Olin / Huntsman — $12B+ merger of equals: The two chemical companies announced an all-stock combination to create OlinHuntsman, targeting more than $400 million in cost synergies by combining upstream and downstream North American chemicals assets.
Yum Brands / Pizza Hut — $2.7 billion: Yum will sell Pizza Hut in two transactions: the ex-China business goes to private equity firm LongRange Capital for $1.5 billion, and Pizza Hut China goes to Yum China Holdings for $1.2 billion. Yum's board simultaneously approved a $4 billion share repurchase, funded by the proceeds.
SpaceX / Cursor — $60 billion (all-stock): SpaceX announced it would acquire Anysphere, the company behind AI coding assistant Cursor, in an all-stock deal, extending its reach from rockets into developer software.
Retirement Lens
Today is a useful reminder of what central banks actually do in everyday terms. The Fed holds rates, changes how it talks about the future, or shifts what it projects — and those signals ripple through mortgages, savings rates, bond prices, and stock valuations for months afterward. For investors building toward retirement, the key is not to react to any single meeting.

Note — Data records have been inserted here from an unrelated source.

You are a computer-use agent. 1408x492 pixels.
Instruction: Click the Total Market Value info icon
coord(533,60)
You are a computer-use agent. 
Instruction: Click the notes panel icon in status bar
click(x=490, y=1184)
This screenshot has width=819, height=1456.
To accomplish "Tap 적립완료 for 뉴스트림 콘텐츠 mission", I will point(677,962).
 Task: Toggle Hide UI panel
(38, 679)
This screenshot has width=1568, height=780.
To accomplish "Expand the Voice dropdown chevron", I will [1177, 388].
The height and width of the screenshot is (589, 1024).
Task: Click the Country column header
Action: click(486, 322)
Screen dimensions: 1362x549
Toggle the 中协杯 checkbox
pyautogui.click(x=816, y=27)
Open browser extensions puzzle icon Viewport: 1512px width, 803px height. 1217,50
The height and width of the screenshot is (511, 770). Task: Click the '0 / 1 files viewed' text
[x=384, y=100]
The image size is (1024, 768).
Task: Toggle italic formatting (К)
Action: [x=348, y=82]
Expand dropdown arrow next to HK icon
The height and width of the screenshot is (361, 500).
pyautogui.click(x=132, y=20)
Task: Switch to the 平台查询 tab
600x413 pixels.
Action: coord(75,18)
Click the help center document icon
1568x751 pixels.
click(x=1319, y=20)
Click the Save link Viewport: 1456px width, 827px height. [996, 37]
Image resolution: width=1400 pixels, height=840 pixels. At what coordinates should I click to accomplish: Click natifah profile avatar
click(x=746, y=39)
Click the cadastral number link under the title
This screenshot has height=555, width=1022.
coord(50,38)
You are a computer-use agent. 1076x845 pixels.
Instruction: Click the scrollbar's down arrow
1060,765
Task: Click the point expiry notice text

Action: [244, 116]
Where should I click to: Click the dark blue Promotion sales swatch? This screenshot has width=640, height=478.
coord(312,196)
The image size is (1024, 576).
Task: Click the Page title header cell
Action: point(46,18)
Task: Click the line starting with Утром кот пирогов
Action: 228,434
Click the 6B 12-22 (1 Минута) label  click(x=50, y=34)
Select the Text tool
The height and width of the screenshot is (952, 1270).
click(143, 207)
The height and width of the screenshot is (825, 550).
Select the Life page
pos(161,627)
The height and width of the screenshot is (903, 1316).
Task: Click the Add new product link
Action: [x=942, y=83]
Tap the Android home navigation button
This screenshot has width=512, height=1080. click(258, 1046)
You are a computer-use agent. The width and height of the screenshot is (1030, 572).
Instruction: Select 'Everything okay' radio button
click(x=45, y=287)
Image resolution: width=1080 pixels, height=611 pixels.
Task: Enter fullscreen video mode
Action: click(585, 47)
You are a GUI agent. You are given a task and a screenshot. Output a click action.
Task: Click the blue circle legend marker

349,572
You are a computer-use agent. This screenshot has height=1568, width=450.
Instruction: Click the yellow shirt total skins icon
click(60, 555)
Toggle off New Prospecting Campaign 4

What matters is the longer arc: is inflation being controlled, are real returns on savings staying positive, and are the assets in your portfolio built to weather different rate environments? Oil falling 16% in four days is a meaningful disinflation signal. A new Fed Chair who speaks less is a source of new uncertainty. The answer to both, as ever, is a patient, diversified approach rather than a reactive one.

Headline Hunt
US fuel prices are expected to take months to normalize even after the US-Iran deal, as the Strait of Hormuz closure drained global inventories that now need to be rebuilt before prices fall meaningfully at the pump.
Middle East crude forward curves flipped into contango for the first time since the war began, meaning near-term contracts are now cheaper than later-dated ones — a structural sign that supply concerns are fading.
May CPI came in at 4.2% year-over-year ahead of today's Fed meeting, the third straight month of accelerating headline inflation, though core CPI (ex-food and energy) rose only 0.2% month-over-month, suggesting the energy shock rather than broad price pressure is the main driver.
Citibank raised its 0-to-3-month gold price forecast by $500 per ounce to $4,500, citing the removal of the Iran-related inflation drag following the ceasefire MOU.
Goldman Sachs stripped all remaining 2026 rate cuts from its Fed forecast, pushing expected easing into 2027, yet left its $5,400 gold year-end target unchanged — an unusual combination reflecting confidence in structural demand.
US Q1 GDP growth came in at 2.0% annualized, supported by private investment and exports, providing a reasonable economic floor under the market as the Fed makes its rate decision.
May nonfarm payrolls came in at +172,000, more than double the 80,000 consensus, with revisions adding another 93,000 to prior months — a resilient labor market that gives the Fed cover to stay on hold longer.